# Johnson's Wax question



## marching_out (May 31, 2018)

So I've used Johnson's on some of my chrome pieces. I put on a thin film and let it dry. However, I found it to be incredibly difficult to remove after drying. Now, I'm working on a new project where I'm using WD40 and steel wool on painted surfaces to remove the rust and bring back the paint. I want to put a top coat of Johnson's on everything and wonder if I should be putting on the thin film and leave it or should I be polishing it after it dries?


----------



## rustystone2112 (May 31, 2018)

never let that stuff dry , wax on wax off when wet


----------



## the tinker (Jun 1, 2018)

Oxalic Acid sometimes weakens the color of red paint, but in the condition of your frame. I don't think it will matter . Steelwool  and wd-40 is never an option on paint.  Strip that frame down to the bare bones. You can not do a good without doing that. Go to Ace hardware and spend 9 bucks for some O X. look up how to do it here in the Restoration thread.

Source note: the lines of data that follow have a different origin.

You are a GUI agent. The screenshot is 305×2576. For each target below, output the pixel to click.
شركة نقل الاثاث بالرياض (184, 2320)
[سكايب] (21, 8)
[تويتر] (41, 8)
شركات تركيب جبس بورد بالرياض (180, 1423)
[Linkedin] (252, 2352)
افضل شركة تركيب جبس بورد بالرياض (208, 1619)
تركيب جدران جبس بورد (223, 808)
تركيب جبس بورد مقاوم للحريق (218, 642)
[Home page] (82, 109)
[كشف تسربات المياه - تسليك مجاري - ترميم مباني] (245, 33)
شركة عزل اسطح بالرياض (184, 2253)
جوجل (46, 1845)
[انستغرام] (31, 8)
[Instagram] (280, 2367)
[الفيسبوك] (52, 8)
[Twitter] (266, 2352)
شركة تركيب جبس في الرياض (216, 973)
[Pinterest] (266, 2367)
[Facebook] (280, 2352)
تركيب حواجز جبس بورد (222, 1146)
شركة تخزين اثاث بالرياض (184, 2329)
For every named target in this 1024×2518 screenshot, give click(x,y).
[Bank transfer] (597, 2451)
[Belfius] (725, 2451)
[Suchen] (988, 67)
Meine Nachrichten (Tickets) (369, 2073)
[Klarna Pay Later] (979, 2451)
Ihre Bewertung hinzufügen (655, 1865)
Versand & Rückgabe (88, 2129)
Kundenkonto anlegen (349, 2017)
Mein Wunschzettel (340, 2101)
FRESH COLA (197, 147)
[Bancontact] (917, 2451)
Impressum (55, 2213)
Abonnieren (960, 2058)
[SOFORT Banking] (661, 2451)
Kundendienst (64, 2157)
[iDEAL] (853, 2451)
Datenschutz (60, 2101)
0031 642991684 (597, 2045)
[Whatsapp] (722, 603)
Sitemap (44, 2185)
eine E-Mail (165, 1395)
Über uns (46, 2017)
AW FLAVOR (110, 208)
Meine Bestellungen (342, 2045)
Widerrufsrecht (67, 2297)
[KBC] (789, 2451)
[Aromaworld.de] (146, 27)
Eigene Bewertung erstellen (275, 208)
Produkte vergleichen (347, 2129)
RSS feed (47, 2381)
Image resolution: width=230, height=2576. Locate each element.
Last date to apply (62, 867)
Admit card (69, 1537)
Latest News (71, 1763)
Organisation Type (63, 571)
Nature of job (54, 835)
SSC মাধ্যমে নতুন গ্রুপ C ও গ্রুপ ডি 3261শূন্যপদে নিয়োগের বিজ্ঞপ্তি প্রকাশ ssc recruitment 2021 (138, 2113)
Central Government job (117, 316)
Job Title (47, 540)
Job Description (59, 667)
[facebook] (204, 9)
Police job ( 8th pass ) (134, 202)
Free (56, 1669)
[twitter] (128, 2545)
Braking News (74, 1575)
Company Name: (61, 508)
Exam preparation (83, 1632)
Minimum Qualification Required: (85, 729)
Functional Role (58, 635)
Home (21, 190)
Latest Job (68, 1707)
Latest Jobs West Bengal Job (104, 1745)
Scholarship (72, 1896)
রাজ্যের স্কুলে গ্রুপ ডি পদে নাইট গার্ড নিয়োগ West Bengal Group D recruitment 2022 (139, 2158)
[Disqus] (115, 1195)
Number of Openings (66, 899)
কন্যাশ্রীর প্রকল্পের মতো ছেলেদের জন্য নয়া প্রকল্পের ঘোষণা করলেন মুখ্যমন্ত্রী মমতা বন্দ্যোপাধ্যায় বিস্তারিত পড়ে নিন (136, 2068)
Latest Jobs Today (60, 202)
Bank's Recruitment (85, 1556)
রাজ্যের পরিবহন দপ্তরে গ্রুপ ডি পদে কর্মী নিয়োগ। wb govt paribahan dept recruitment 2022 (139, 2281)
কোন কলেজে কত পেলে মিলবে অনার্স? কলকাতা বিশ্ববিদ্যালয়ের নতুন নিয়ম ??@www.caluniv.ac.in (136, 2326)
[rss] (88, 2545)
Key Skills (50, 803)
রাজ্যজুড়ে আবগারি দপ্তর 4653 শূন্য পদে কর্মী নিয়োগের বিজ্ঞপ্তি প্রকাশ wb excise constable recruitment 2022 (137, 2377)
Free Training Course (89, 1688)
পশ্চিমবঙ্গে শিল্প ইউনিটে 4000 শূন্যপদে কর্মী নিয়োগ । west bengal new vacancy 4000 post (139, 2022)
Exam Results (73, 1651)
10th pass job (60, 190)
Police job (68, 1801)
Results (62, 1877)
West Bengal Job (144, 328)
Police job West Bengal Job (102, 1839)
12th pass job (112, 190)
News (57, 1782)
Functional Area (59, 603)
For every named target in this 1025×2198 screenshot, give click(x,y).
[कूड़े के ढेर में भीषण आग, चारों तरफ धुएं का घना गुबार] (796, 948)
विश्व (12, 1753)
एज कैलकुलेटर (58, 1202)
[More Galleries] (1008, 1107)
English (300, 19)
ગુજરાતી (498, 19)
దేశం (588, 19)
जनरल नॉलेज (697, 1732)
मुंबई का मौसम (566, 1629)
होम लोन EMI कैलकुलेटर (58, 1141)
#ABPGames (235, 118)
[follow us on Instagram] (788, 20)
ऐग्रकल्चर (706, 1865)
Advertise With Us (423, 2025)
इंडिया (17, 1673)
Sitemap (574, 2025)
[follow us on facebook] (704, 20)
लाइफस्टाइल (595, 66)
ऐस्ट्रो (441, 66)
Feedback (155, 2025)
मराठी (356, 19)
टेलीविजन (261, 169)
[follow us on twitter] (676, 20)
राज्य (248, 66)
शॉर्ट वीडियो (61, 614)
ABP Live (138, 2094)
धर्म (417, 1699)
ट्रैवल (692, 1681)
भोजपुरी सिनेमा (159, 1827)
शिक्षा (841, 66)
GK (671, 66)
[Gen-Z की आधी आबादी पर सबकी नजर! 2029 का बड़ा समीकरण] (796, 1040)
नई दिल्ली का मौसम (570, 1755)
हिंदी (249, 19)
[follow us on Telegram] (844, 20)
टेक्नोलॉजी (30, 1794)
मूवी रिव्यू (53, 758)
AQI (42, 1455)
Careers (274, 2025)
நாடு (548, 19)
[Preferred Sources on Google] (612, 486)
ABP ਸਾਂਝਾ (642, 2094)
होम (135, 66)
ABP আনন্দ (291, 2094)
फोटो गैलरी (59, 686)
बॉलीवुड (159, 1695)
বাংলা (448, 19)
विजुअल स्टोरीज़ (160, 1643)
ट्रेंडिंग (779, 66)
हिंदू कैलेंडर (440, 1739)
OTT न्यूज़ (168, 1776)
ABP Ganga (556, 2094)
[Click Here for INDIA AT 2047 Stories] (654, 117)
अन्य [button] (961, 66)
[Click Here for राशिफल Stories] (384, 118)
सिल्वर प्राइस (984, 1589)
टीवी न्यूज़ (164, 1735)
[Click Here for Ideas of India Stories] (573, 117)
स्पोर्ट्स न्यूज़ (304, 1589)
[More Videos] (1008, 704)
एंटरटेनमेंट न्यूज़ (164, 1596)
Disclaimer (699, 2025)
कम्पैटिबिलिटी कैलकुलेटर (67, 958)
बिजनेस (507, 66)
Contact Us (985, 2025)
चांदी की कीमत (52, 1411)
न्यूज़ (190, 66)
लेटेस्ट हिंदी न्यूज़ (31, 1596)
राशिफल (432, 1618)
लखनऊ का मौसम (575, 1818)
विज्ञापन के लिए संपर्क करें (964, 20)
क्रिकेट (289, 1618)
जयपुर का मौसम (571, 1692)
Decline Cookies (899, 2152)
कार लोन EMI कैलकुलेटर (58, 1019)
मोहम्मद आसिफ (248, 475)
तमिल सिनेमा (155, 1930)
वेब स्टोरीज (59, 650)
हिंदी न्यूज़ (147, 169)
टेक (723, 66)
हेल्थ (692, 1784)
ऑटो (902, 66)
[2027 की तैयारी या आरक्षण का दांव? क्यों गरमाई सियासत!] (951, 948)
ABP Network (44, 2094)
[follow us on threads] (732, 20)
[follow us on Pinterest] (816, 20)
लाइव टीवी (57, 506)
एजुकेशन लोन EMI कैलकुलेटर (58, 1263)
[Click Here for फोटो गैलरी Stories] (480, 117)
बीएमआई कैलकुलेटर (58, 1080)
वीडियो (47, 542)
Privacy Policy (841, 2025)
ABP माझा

Soak all the plated parts in any one of the recommended rust removers mentioned here on the Cabe. Then wax everything. No steelwool, never. It will turn out great...Have fun!
I thought about this a little more....Why don't you try using a paste "cleaner" wax, instead of the steel wool. Wax tends to stick itself into the rust , and I see the rust that's in your paint. There are some other products that can get the rust out of your paint. Spend some time reading about the different products that are being used here on the Cabe. Citric acid [ lime juice] can be bought in powder form and mixed with water. Soak the whole frame, then use the cleaner wax.  Be extremely careful ,around striping, it disappears fast.


----------



## OldSkipTooth (Aug 9, 2018)

If I may say wax on metal is totally different than wax on wood, that being said I have used wax on both with mixed results on both. Johnson’s is junk, let me be frank here. If you want to use a wax move to a European paste wax of better quality that contains  Carnuba. When you allow a wax to totally dry on your surface you have to use a poop load of elbow grease to finish it off and make it look good. Often, it’s best to begin polishing when the wax just begins to dry, so you can still work it. For some applications OOOO steel wool is good and it cuts the wax, if that seems to abrasive use a cloth. After all that try finishing off with a chamois, works wonders. Wood absorbs some of the wax, like it does oil, in the grain, metal on the other hand only can absorb so much in dry paint or rust and pitting, then you have to just remove the excess. Good luck!


----------



## Saving Tempest (Aug 11, 2018)

I used Turtle Wax paste the one time I tried that, I do think a good washing and scrubbing is needed before and rub it out/off. Worked for me.


----------



## Saving Tempest (Aug 11, 2018)

Get it off the chrome quickly, don't ever let that sit.


----------